The flaw that opened the door

The entry point was CVE-2026-39987 CVSS 9.3 Critical, a pre-authenticated remote-code-execution flaw in marimo, a popular open-source Python notebook. As Security Affairs reported, the bug lives in marimo's /terminal/ws WebSocket endpoint, which lacked authentication and handed any unauthenticated visitor a full interactive shell. It affects versions up to 0.20.4 and is fixed in 0.23.0. After the flaw was disclosed on 8 April, Sysdig observed the first real-world exploitation roughly 10 hours later — faster than the patch cycle most operators run.

What the agent actually did

The intrusion Sysdig documented began at 18:23:44 UTC on 10 May 2026. Within 30 seconds of landing the shell, the operator harvested two cloud credentials from the host's environment variables. Then it went quiet for 48 minutes — and came back as something that did not behave like a human at a keyboard.

According to the Sysdig report, the harvested credentials were replayed through a fanned-out egress pool built on Cloudflare Workers — 12 GetSecretValue calls across 11 distinct IP addresses inside a 22-second burst — to pull an SSH private key out of AWS Secrets Manager. That key opened a downstream SSH bastion, which the operator hit with eight short sessions from six different Worker IPs between 19:30:30 and 19:32:23 UTC. In that 113-second window it found a .pgpass file, read the database password, and dumped an internal PostgreSQL database — schema and full contents — in under two minutes. The traffic originated from 157.66.54.26, an Indonesian autonomous system, before laundering through the Worker pool.

18:23:44 UTC
Initial access
marimo notebook compromised via CVE-2026-39987; interactive shell obtained.
18:24:14 UTC
Credential harvest
Two cloud credentials lifted from environment variables — 30 seconds in.
19:26:31 UTC
Secrets Manager pivot
12 GetSecretValue calls across 11 IPs in 22 seconds retrieve an SSH private key.
19:30:30 UTC
Bastion lateral movement
Eight SSH sessions from six Cloudflare Worker IPs reach an internal jump host.
19:32:23 UTC
Database exfiltrated
Internal PostgreSQL schema and contents dumped in under two minutes.

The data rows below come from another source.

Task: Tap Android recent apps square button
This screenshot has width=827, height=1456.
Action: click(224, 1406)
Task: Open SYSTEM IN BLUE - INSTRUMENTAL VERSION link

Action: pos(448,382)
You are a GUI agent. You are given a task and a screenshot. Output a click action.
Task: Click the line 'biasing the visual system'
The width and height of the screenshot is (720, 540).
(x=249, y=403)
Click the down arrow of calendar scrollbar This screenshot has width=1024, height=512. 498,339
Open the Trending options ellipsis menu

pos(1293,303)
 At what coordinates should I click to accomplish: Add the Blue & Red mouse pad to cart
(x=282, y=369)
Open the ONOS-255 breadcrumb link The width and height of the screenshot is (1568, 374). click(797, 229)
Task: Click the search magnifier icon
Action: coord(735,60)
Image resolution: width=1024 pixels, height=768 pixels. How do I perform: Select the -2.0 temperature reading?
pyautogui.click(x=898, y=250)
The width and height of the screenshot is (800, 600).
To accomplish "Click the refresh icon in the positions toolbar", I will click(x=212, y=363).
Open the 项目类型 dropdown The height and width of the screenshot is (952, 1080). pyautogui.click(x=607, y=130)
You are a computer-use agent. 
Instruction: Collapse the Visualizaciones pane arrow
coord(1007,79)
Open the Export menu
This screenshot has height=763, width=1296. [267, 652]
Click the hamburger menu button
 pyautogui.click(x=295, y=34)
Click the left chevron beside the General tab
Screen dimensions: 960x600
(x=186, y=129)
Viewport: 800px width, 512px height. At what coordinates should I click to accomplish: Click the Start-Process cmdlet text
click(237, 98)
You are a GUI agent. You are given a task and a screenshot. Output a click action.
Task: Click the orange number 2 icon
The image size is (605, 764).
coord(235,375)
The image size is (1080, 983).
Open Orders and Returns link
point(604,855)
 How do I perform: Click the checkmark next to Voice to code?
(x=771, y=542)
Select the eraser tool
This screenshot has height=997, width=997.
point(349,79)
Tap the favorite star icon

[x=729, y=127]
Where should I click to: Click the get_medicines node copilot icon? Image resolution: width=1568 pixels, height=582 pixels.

Four tells that a model was driving

Sysdig is careful about its claim — telemetry cannot subpoena the attacker's terminal — but it lays out four behavioural signatures that, together, point away from a human and away from a static script. First, the operator improvised a full database dump against a target it had no prior knowledge of, with no on-host reconnaissance establishing the schema beforehand. Second — and most damning — a planning comment in Chinese, "看还能做什么" ("see what else we can do"), leaked directly into the command stream at 19:31:40 and reappeared across multiple egress IPs, the kind of internal monologue an agent emits but a careful human operator does not type into a live shell.

Third, every command was shaped for machine consumption rather than human reading: structured delimiters, bounded output caps, pagers disabled, error streams discarded. Fourth, values flowed straight from one step into the next with no human pause — the PostgreSQL password read from .pgpass was consumed by the very next tool call. As The Hacker News noted in its write-up, that combination is the operational fingerprint of an agent orchestrating tools, not a person improvising under time pressure.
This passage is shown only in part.